It’s more like the user base and network effects are a multiplier of the software value.

Well it can be users and/or features. A feature might give you an advantage in your bundle that you can't otherwise build.
Right, in that case I completely agree with you.
> If it would take them less than 500 years, then, in some sense, Discord isn't 10 billion dollars worth of software.

If someone wants software now, rather than in 450 years it may be worth paying a premium.

> If it would take them less than 500 years, then, in some sense, Discord isn't 10 billion dollars worth of software.

I think the problem is that this random group of people could never create Discord.

They could create a superficially similar chat application, but it’s just as likely to be worse as better.

You seem to think Discord can be recreated by throwing people and money at the problem.

History shows it cannot. Discord is on another league in terms of technical and usability excellence when compared to competition.

History shows that Large Companies tend to fail when recreating products because of internal politics and initiatives (outside of the core goal), not because they physically can't.
I am not sure what exactly makes Discord so attractive. Let's for the sake of the argument say it is a low-latency noise cancellation technology.

No amount of dev + test + management can get that technology in 500 or 5000 years.
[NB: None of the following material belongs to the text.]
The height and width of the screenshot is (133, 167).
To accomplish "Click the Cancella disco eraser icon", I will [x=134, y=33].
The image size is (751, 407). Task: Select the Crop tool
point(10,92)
You need researchers, and they need to be smart or lucky enough to give you a competitive result.

>I am not sure what exactly makes Discord so attractive. Let's for the sake of the argument say it is a low-latency noise cancellation technology.
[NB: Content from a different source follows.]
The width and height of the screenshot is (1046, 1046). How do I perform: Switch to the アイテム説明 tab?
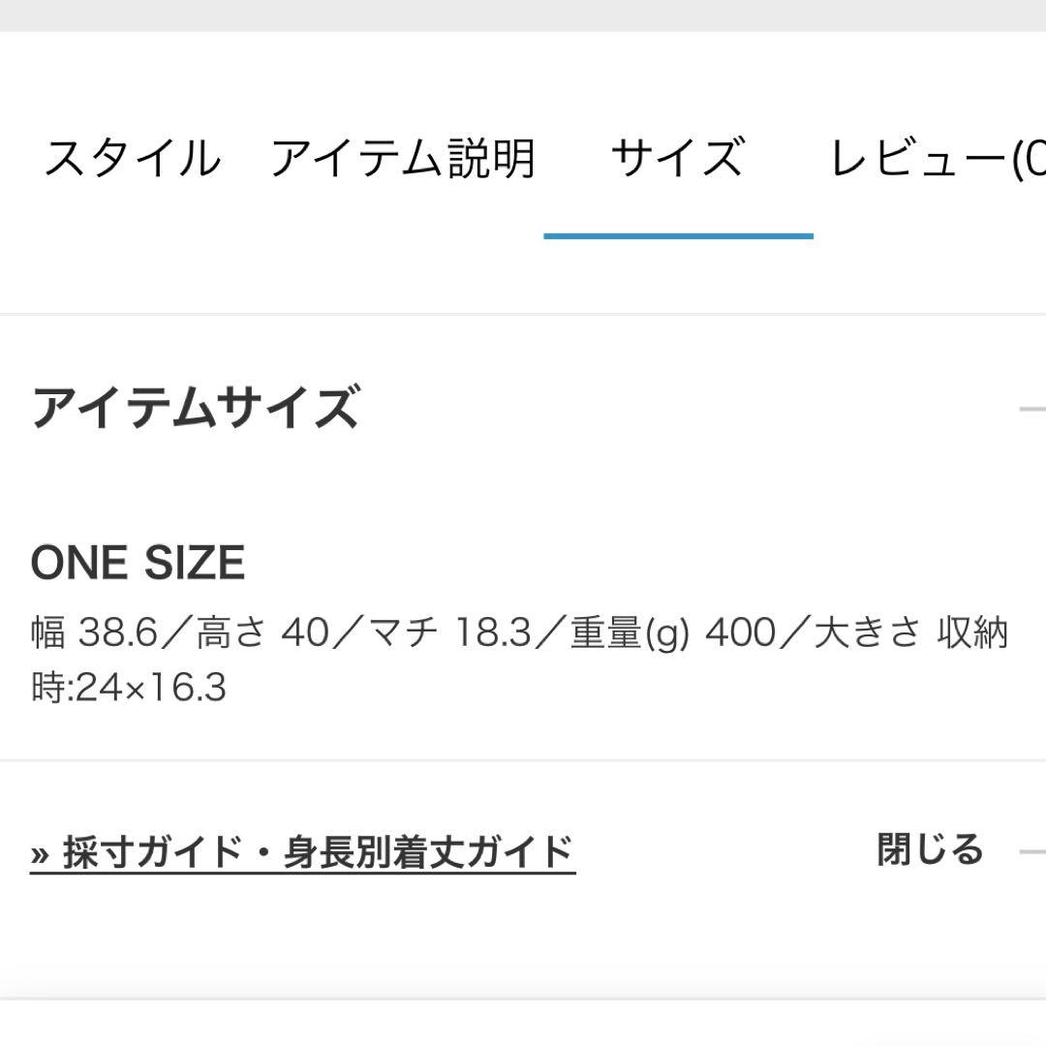point(402,159)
Discord is not popular because the technology is advanced. It got popular earlier on because the UIs for alternatives were garbage and they nailed the ease of multiple servers/channels/etc.
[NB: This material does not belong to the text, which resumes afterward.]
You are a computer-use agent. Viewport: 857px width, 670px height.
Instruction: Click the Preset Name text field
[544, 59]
The entire point is that discord could be easily reproduced from a software perspective. That won’t matter thought because the users won’t be on the new network and will have no incentive to switch.

If Microsoft buys Discord I think several people would be looking to switch.
If you've never used Discord before, then it just feels like another chat application with a "gamer" theme. In reality, it's so much more and I think startups could actually do a lot more using Discord instead of Slack/Zoom.

The UI is really simple to navigate. If you set up roles properly, it's really easy to automate certain things. There's a massive bot ecosystem. The voice, video chat, and screen share features are so much simpler to use than any other product I've used before. The thing that I find insane is that it's 100% free to use.

I did exactly this: initially I was going to go with Slack because the bots API was nicer and they had slash commands, but in the end Discord is just so much more pleasant to use, and it even started adding slash commands now.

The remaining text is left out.